Henry Morgenthau, FDR's Treasury secretary said, “We have tried spending money. We are spending more than we have ever spent before and it does not work … after eight years of this administration we have just as much unemployment as when we started. … And an enormous debt to boot!”

As conservatives search for ways out of this crisis, we must remember that nothing is more important to economic recovery than promoting economic growth and spending discipline. We must begin by restoring investor confidence, creating legislative and regulatory certainty that encourages investors to do what they do best - invest.

Next, we cannot allow rightful taxpayer anger over subsidized bonuses to executives of failing financial institutions to morph into another manifestation of class warfare. As a nation, we need more voluntary capital from investors in our recovery and less involuntary capital from taxpayers.

Instead of concocting more TARP, Son of TARP and Grandson of TARP proposals, we must unleash a wave of investment and entrepreneurial capitalism throughout the land. First, we should zero out the capital gains tax for investments made in our economy for the next two years.

Next, we should permanently reduce the corporate capital gains rate from 35 percent to 15 percent. Economists say this could unlock $1 trillion worth of wealth for the economy that is desperately needed to preserve the jobs of today and grow the jobs of tomorrow. We should reduce the corporate income tax rate from 35 percent to 25 percent, aligning our tax policy with the average rate of our competitors in the European Union.

Small business is the job engine of our economy. We need to encourage more entrepreneurs and small-business owners to grow and invest in these companies. We can help by allowing a 20 percent exclusion for small-business income, extend the favorable bonus depreciation rules for small businesses, and extend the net operating loss carry-back rules for previously profitable companies. Making these common-sense changes will encourage investors stuck on the sidelines to put their capital back to work and help make American companies more competitive internationally.

We also need Washington to stop its reckless spending habits that allow the federal budget to grow exponentially faster than the family budget's ability to pay for it. That's why I have authored the Family Budget Protection Act, a comprehensive budget enforcement and spending discipline bill aimed at protecting the family budget from the explosive growth of the federal budget.

My bill would do this by first restricting the growth of the federal budget to no more than the growth of the economy, except in periods of bona fide national emergencies. Second, it would do away with so-called baseline budgeting, congressional rules that dishonestly and automatically inflate the growth of every federal program. Finally, it would take the annual budget from little more than a suggestion and give it the force of law.

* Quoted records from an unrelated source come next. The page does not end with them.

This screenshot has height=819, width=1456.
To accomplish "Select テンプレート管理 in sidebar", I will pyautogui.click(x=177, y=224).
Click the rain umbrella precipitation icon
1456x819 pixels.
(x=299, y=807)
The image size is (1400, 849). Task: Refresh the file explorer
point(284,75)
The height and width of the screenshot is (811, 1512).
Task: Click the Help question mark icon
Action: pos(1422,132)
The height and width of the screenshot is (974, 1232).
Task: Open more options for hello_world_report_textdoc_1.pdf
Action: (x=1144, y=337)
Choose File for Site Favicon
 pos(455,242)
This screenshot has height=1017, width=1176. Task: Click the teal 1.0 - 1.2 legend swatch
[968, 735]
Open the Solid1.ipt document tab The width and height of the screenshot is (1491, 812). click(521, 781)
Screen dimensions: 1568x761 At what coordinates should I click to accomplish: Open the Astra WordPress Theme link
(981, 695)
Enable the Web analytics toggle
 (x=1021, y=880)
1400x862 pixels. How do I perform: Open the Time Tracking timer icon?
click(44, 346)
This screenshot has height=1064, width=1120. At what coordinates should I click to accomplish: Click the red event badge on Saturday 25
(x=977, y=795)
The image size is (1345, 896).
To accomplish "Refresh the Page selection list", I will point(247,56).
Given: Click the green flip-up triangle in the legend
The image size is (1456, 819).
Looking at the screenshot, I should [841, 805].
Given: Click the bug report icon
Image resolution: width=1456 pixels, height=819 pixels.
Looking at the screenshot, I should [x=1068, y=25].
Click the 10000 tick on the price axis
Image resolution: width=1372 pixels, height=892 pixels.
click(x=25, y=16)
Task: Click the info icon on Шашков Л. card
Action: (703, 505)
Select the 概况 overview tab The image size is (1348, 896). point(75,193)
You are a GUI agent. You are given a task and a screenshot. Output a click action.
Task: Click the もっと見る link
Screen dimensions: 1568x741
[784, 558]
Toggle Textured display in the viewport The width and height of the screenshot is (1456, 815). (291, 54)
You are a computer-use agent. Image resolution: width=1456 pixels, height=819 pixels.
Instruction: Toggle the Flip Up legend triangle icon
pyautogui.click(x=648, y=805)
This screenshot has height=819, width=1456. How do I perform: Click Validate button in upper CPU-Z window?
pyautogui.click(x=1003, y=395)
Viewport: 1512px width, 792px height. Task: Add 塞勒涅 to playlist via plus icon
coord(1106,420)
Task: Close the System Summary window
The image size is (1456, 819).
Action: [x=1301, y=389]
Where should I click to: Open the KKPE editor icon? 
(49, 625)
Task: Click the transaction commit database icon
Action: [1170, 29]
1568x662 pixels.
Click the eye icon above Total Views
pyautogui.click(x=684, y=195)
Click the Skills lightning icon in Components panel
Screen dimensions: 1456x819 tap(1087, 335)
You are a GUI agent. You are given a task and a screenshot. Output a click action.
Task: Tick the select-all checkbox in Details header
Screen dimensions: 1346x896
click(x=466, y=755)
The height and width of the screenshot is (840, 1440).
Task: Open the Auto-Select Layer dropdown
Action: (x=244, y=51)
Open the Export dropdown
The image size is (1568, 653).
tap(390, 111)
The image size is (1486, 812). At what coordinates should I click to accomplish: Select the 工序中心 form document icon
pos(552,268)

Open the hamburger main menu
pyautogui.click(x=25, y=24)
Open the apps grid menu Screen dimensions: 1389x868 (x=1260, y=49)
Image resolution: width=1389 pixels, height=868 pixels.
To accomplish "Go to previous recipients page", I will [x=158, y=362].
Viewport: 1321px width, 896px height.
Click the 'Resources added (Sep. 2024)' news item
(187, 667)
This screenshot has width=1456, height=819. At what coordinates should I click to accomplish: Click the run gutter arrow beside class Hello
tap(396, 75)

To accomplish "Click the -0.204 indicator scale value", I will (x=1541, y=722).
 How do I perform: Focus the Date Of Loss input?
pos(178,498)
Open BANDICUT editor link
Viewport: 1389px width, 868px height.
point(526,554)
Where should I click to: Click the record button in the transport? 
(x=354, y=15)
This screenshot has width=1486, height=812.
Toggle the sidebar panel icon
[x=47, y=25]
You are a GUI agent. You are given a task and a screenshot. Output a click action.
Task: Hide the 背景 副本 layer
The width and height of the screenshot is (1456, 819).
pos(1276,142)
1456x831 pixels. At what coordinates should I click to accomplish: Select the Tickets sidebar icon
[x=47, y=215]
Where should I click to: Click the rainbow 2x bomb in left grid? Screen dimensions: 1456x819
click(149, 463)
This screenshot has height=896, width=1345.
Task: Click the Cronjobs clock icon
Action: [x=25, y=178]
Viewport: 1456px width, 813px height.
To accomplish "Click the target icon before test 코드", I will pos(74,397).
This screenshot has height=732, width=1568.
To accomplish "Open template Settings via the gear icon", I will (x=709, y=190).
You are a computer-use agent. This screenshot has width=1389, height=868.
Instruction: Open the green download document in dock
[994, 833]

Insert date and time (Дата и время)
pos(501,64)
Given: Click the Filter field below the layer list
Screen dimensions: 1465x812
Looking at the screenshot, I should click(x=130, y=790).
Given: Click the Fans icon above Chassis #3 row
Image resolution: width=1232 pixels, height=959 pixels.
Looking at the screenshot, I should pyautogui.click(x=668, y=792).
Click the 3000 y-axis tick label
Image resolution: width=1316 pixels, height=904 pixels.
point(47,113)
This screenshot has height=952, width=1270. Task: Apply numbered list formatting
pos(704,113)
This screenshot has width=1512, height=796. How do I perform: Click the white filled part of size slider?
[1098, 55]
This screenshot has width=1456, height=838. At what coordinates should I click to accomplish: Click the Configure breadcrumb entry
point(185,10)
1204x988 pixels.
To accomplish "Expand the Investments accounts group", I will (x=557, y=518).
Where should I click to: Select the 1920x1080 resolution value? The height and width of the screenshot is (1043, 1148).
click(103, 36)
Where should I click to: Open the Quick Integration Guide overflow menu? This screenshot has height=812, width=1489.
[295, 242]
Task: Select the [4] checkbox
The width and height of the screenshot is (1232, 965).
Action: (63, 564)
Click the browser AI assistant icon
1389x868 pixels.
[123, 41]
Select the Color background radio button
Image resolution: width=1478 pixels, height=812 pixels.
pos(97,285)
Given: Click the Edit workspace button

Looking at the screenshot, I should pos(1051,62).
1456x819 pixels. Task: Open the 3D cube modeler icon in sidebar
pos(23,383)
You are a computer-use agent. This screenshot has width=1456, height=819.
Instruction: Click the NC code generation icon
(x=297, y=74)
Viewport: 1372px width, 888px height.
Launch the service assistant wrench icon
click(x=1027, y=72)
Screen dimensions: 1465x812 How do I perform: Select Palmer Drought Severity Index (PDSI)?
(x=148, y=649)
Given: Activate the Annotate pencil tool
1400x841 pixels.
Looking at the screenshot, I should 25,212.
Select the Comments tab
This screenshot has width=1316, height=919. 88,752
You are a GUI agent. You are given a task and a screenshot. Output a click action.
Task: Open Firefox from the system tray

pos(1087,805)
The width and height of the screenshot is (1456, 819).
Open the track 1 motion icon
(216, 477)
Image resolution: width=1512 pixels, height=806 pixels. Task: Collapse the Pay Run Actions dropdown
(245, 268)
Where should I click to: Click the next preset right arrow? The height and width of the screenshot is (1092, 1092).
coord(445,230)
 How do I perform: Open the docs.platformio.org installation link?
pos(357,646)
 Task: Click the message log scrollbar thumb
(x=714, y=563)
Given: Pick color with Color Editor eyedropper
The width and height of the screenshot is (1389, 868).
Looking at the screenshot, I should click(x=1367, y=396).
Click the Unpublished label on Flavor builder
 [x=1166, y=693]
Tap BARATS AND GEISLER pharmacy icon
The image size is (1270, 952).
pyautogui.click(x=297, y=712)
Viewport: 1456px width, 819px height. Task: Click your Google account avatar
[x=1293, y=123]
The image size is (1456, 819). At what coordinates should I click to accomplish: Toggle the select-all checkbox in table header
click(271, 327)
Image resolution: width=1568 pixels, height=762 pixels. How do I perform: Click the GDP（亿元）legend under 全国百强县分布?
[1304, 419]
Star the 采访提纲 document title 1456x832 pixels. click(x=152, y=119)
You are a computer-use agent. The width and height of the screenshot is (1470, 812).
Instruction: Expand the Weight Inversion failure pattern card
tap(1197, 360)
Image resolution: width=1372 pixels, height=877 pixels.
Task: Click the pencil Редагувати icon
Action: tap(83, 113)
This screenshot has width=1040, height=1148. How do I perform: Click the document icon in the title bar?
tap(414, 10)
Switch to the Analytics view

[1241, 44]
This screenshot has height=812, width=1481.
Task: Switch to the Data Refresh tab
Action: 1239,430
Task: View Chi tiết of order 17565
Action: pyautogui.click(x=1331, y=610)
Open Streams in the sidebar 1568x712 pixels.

Ultimately, you cannot control spending in Washington without meaningful entitlement reform. Thus, we should enact congressman Paul Ryan's “A Roadmap for America's Future,” which will make our entitlement programs sustainable and permanently solvent by ushering-in reforms such as giving Americans under 55 the option of investing more than one-third of their current Social Security taxes into personal retirement accounts and giving states maximum flexibility to tailor Medicaid programs to the specific needs of their populations. Without long-term entitlement spending discipline, there can be no sustainable economic recovery.

These are just a few of the things Washington can do to help get our economy working again. The challenges to our economy are great. The challenges to our freedoms and opportunity are even greater. As America grows weary of bailout mania and a sea of federal red ink for as far as the eye can see, conservatives will have opportunities to lead using creative ideas firmly rooted in first principles.

Rep. Jeb Hensarling of Texas is the ranking Republican on the House subcommittee on financial Institutions and consumer credit and the vice ranking member of the House Budget Committee.